La crise liturgique a essentiellement deux origines étroitement liées entre elles : un affaiblissement de la foi et une perte de la notion de rite, tout spécialement en Occident, dans les pays développés. Le site Proliturgia avait publié un billet que nous reprenons ici, car il soulève une question essentielle :
« Tout porte à croire que nous n’avancerons pas d’un pas et nous ne ferons aucun progrès tant que nos diocèses ne seront pas dirigés par des pasteurs qui auront compris et qui enseigneront par leurs comportements qu’en liturgie, le rite, tel qu’il est reçu de l’Eglise, constitue un important pivot autour duquel peut s’articuler la vie de foi. “La foi s’exprime dans le rite et le rite renforce et fortifie la foi”, nous rappelle l’Exhortation “Sacramentum Caritatis” de Benoît XVI.
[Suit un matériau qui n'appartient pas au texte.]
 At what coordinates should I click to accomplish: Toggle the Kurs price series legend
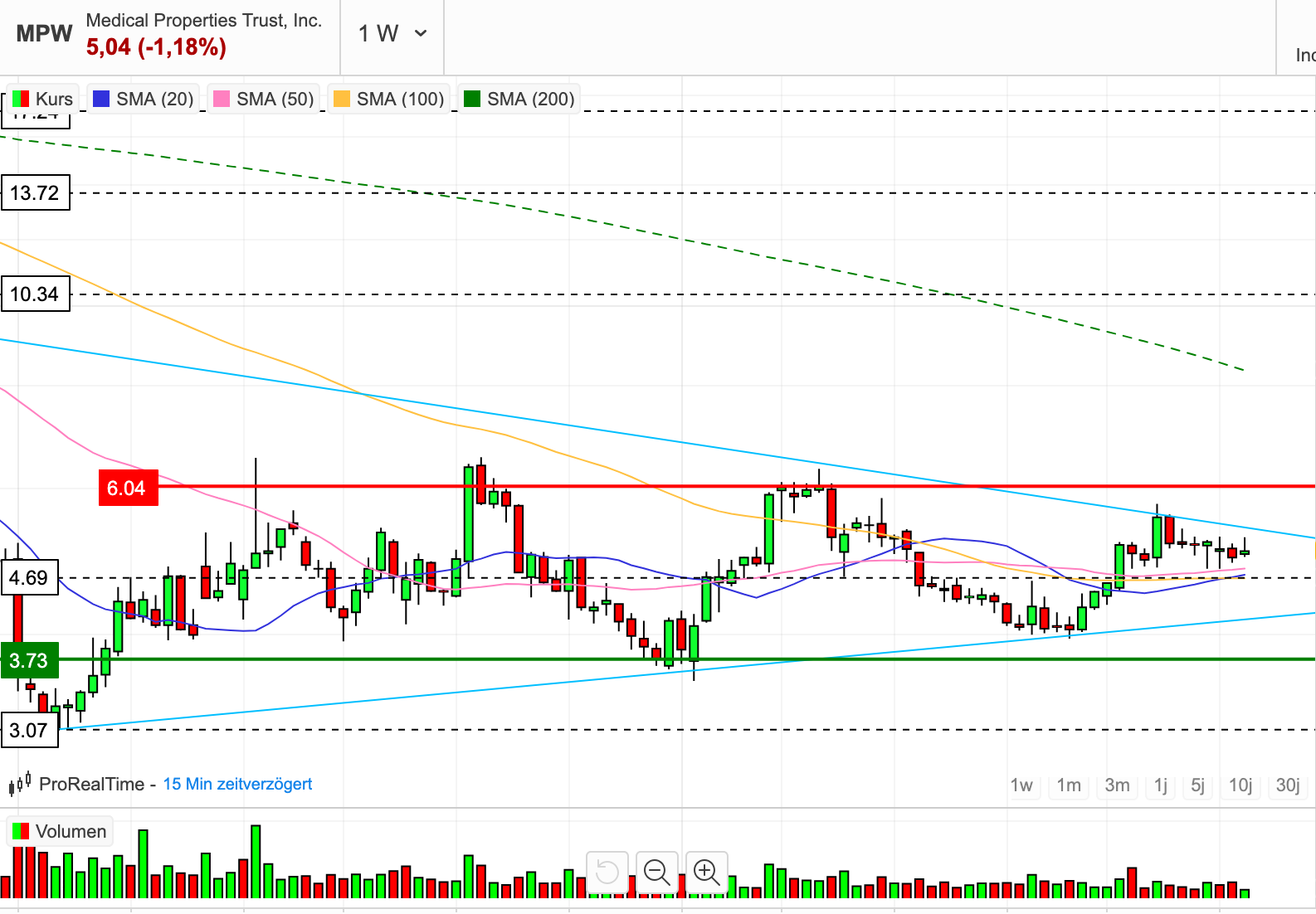[43, 100]
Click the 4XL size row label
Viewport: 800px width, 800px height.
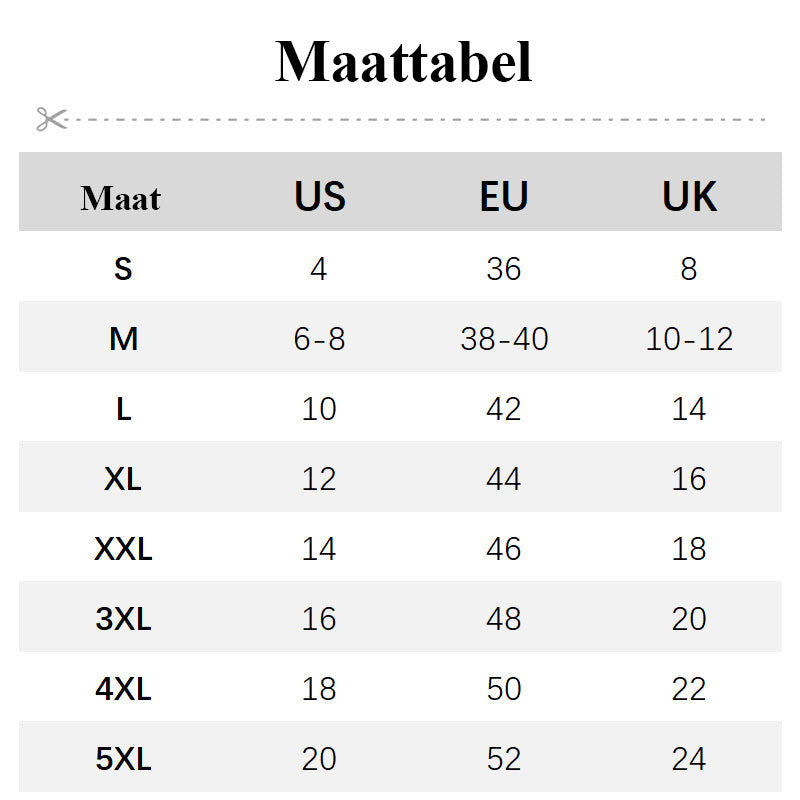coord(123,689)
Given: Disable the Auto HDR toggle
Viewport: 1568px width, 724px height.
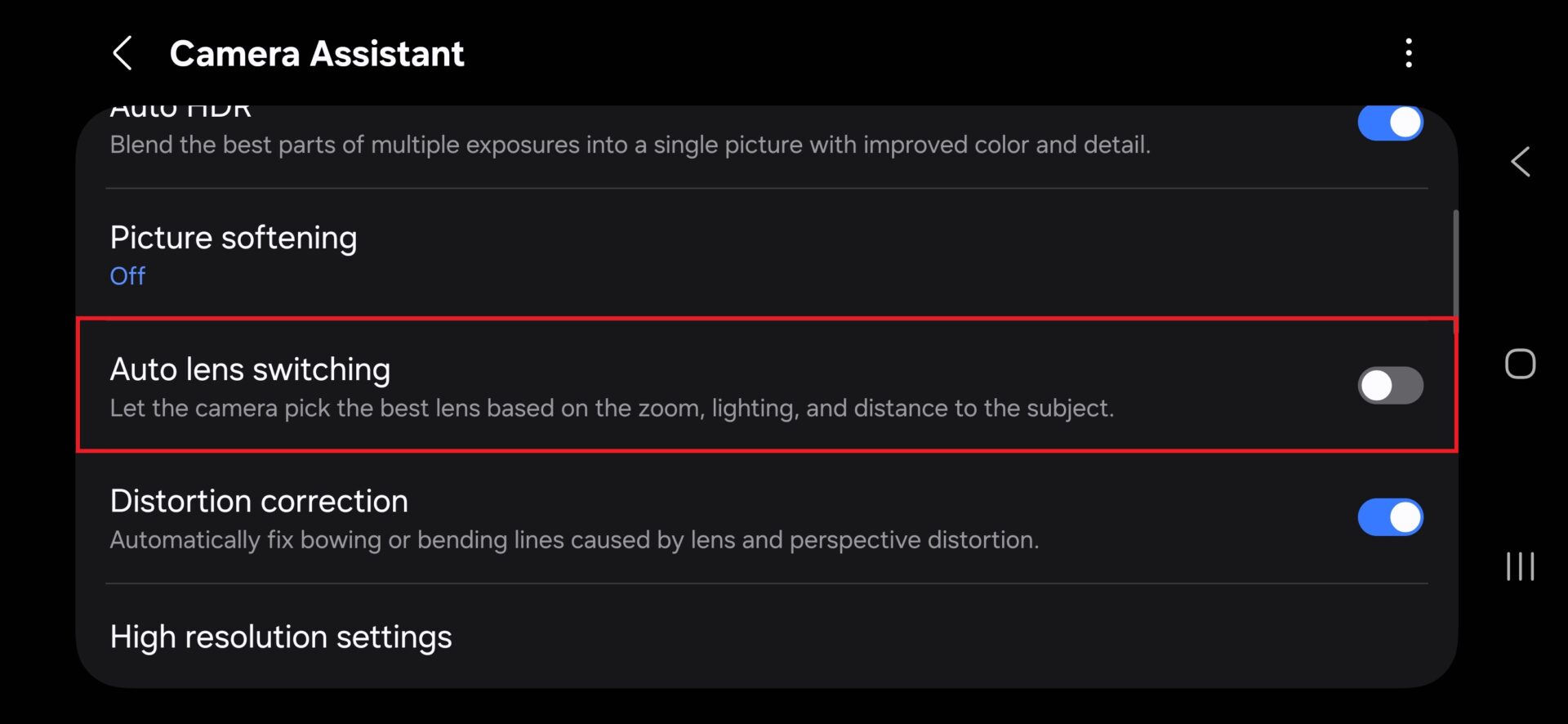Looking at the screenshot, I should pos(1390,123).
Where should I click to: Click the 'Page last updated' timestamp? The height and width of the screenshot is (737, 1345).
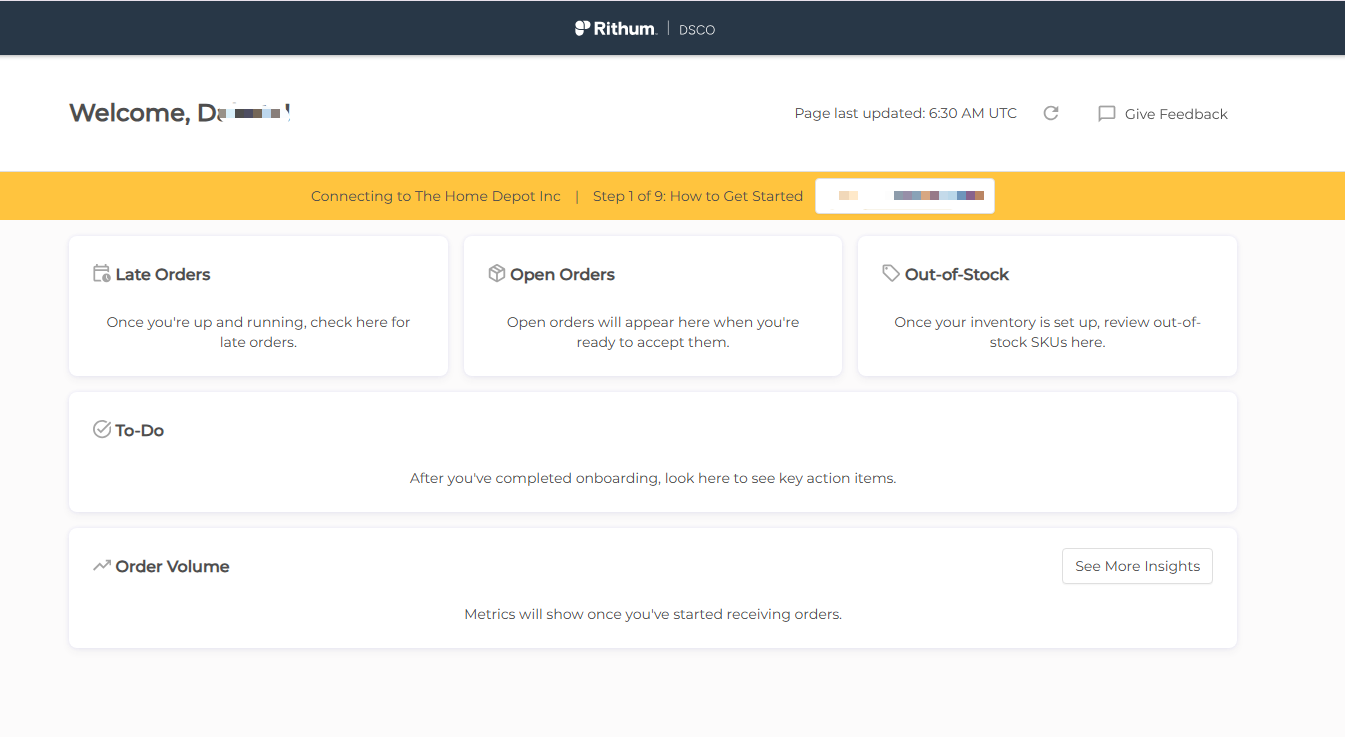click(x=905, y=114)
Comment comprendre cette importance du rite ?
Disons que sans le rite liturgique ou, mieux, sans liturgie clairement ritualisée, le croyant finit par se transformer en intellectuel qui ne sait plus qu’emmagasiner des richesses qui deviennent inutiles pour une réelle une vie de foi ; sans les rites sacrés constitutifs de la liturgie (gestes, vêtements, chants sacrés, attitudes, encens, lumières… etc.) correctement accomplis, l’Occidental qui baigne dans un contexte de matérialisme, d’individualisme et d’égoïsme ne fait que s’agiter dans ses propres œuvres, dans ses propres paroles, dans ses propres mélodies… pour produire des cérémonies pseudo-liturgiques qui ne seront ni efficaces sur le plan spirituel, ni durable – et donc toujours à réinventer -.
Un jour, un moine hindou qui avait fait une conférence devant des gens très intéressés et attentifs avait avoué à un évêque venu l’écouter : “Ma mission est ratée en Occident. Ils m’écoutent, mais ils ne comprennent pas.”
Pourquoi les Occidentaux sont-ils incapables de comprendre un moine oriental ? Parce qu’ayant perdu la connaissance des rites liturgiques qui structurent l’expression de leur propre religion chrétienne, les Occidentaux ont perdu le sens inné du rite comme élément spirituel. Donc, venus écouter un moine hindou, ils ne savent plus que prendre un peu de ci, un peu de ça… pour faire un “cocktail spirituel” leur permettant de vivre leur foi dans une sorte de satisfaction sentimentale et intellectuelle collant à l’idée qu’ils se font de leur religion.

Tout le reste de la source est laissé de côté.